Je ne pouvais pas m’empêcher de repenser à cette nuit. À cet oiseau qui avait percuté la fenêtre et s’était brisé la nuque sur le coup. J’éprouvais de la peine, certes, mais c’était surtout inattendu : personne n’avait jamais vu ce genre de cas. Que ce soit de ma petite expérience personnelle ou celle de Henri et de Félix, c’était la première fois qu’on assistait à un tel évènement. Et ça me prenait la tête jusqu’à l’aube, quand mes deux collègues se réveillèrent pour monter la garde à leur tour et faire fonctionner la lumière. Il fallait dire que je n’avais pas dormi depuis bien trop longtemps, alors c’était peut-être la fatigue qui me jouait des tours. Je ne savais pas. Tout ce que je savais, c’était que j’avais besoin de sommeil pour ne plus y penser.

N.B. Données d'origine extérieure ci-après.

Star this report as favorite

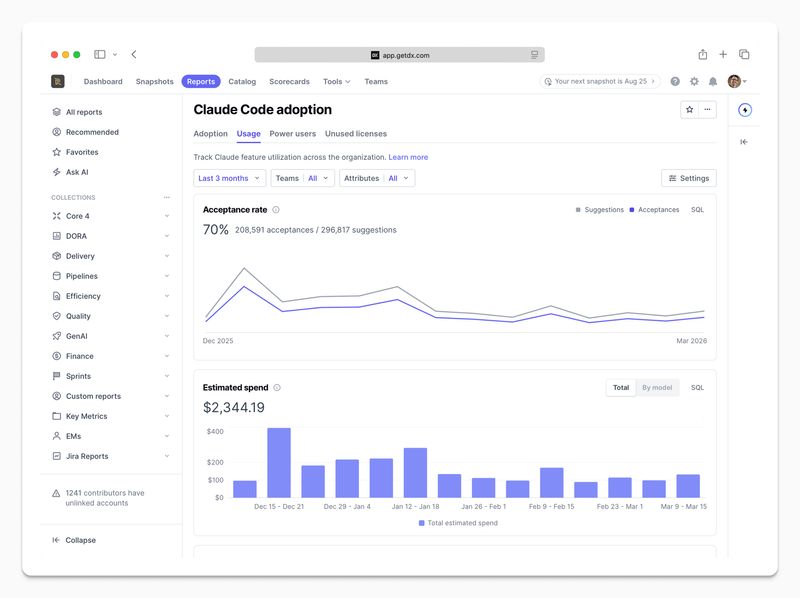(689, 110)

Quand Félix alla ramasser la bête au sol, parce que le temps nous le permettait au vu du grand soleil qui se montrait et d’une mer calme, j’insistai pour venir avec lui. Je voulais la voir de mes propres yeux afin d’être sûr de ne pas avoir rêvé. Nous fîmes le tour de la maison et nous tombâmes dessus : une pauvre mouette. Félix la prit des doigts, par sa patte pour ne pas attraper des bactéries qui pourraient le rendre malade et…

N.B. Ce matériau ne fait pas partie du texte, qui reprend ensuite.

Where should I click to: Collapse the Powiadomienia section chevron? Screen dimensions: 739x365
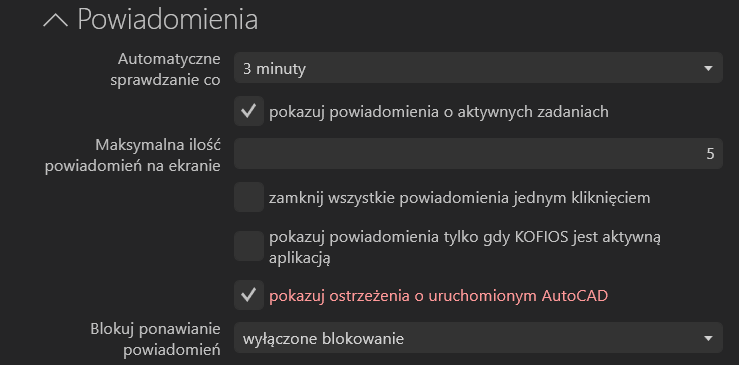pos(56,21)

— Tiens, Paulin ! Cadeau de la maison !

Il me le tendit sous le nez, je fus répugné et désolé pour cet animal qui n’avait rien demandé.

— Arrête. C’est sacré, sa mort doit être respectée.

Pour ce que j’avais dit, il ne m’écouta pas et balança la mouette à la mer. Je fus un peu chamboulé, non pas par cet acte antipathique parce qu’après tout, Félix était Félix, mais par cet incident cette nuit qui continua de me perturber.

— Allez, va, tenta de me réconforter Félix, c’est qu’une mouette. Elle va pas te manger.

Je l’ignorai, puisqu’il était incapable de comprendre mes ressentis. Et lorsque nous retournâmes dans le phare, Henri fit une remarque qui, enfin, me faisait me sentir compris !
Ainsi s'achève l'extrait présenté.